* Source material
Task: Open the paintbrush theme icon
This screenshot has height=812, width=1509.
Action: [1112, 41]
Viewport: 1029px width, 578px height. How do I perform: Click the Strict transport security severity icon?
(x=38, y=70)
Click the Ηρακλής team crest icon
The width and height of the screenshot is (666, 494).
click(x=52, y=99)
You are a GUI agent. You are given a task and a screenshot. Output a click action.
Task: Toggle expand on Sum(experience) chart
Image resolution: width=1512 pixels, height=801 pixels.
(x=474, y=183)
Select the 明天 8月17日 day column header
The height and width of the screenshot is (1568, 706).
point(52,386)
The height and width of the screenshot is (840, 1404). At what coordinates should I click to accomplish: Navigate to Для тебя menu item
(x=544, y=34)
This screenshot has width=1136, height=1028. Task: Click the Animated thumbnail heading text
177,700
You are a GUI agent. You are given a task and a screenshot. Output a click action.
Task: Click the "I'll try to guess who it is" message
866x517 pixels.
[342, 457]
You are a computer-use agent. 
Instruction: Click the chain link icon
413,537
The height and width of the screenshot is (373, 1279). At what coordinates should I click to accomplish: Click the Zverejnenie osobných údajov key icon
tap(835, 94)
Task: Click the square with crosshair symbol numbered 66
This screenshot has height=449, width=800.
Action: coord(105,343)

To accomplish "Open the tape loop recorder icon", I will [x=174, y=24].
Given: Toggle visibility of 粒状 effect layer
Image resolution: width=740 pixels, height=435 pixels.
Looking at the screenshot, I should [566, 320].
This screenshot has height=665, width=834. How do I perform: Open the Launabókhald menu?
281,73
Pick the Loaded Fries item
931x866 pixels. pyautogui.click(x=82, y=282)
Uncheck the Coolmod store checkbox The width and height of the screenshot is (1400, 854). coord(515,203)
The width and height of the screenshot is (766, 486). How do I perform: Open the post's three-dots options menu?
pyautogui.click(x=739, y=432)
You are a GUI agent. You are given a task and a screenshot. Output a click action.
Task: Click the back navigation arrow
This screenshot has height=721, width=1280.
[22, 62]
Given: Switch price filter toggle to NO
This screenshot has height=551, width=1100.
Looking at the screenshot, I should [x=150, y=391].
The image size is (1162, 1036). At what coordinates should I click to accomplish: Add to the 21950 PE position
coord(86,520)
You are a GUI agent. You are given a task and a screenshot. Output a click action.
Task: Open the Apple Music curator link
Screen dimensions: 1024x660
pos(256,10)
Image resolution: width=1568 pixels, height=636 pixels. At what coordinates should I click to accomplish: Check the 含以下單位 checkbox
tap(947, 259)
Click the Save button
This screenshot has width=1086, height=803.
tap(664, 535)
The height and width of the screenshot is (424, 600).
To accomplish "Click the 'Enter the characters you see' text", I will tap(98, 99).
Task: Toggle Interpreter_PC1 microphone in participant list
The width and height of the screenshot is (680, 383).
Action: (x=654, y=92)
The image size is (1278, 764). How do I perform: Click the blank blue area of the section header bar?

* Exercise details
Print the material exactly as written, omitting nothing.

* Answer section
Task: Open the paintbrush theme icon
This screenshot has height=812, width=1509.
Action: [1112, 41]
Viewport: 1029px width, 578px height. How do I perform: Click the Strict transport security severity icon?
(x=38, y=70)
Click the Ηρακλής team crest icon
The width and height of the screenshot is (666, 494).
click(x=52, y=99)
You are a GUI agent. You are given a task and a screenshot. Output a click action.
Task: Toggle expand on Sum(experience) chart
Image resolution: width=1512 pixels, height=801 pixels.
(x=474, y=183)
Select the 明天 8月17日 day column header
The height and width of the screenshot is (1568, 706).
point(52,386)
The height and width of the screenshot is (840, 1404). At what coordinates should I click to accomplish: Navigate to Для тебя menu item
(x=544, y=34)
This screenshot has width=1136, height=1028. Task: Click the Animated thumbnail heading text
177,700
You are a GUI agent. You are given a task and a screenshot. Output a click action.
Task: Click the "I'll try to guess who it is" message
866x517 pixels.
[342, 457]
You are a computer-use agent. 
Instruction: Click the chain link icon
413,537
The height and width of the screenshot is (373, 1279). At what coordinates should I click to accomplish: Click the Zverejnenie osobných údajov key icon
tap(835, 94)
Task: Click the square with crosshair symbol numbered 66
This screenshot has height=449, width=800.
Action: coord(105,343)

To accomplish "Open the tape loop recorder icon", I will [x=174, y=24].
Given: Toggle visibility of 粒状 effect layer
Image resolution: width=740 pixels, height=435 pixels.
Looking at the screenshot, I should [566, 320].
This screenshot has height=665, width=834. How do I perform: Open the Launabókhald menu?
281,73
Pick the Loaded Fries item
931x866 pixels. pyautogui.click(x=82, y=282)
Uncheck the Coolmod store checkbox The width and height of the screenshot is (1400, 854). coord(515,203)
The width and height of the screenshot is (766, 486). How do I perform: Open the post's three-dots options menu?
pyautogui.click(x=739, y=432)
You are a GUI agent. You are given a task and a screenshot. Output a click action.
Task: Click the back navigation arrow
This screenshot has height=721, width=1280.
[22, 62]
Given: Switch price filter toggle to NO
This screenshot has height=551, width=1100.
Looking at the screenshot, I should [x=150, y=391].
The image size is (1162, 1036). At what coordinates should I click to accomplish: Add to the 21950 PE position
coord(86,520)
You are a GUI agent. You are given a task and a screenshot. Output a click action.
Task: Open the Apple Music curator link
Screen dimensions: 1024x660
pos(256,10)
Image resolution: width=1568 pixels, height=636 pixels. At what coordinates should I click to accomplish: Check the 含以下單位 checkbox
tap(947, 259)
Click the Save button
This screenshot has width=1086, height=803.
tap(664, 535)
The height and width of the screenshot is (424, 600).
To accomplish "Click the 'Enter the characters you see' text", I will tap(98, 99).
Task: Toggle Interpreter_PC1 microphone in participant list
The width and height of the screenshot is (680, 383).
Action: (x=654, y=92)
The image size is (1278, 764). How do I perform: Click the blank blue area of the section header bar?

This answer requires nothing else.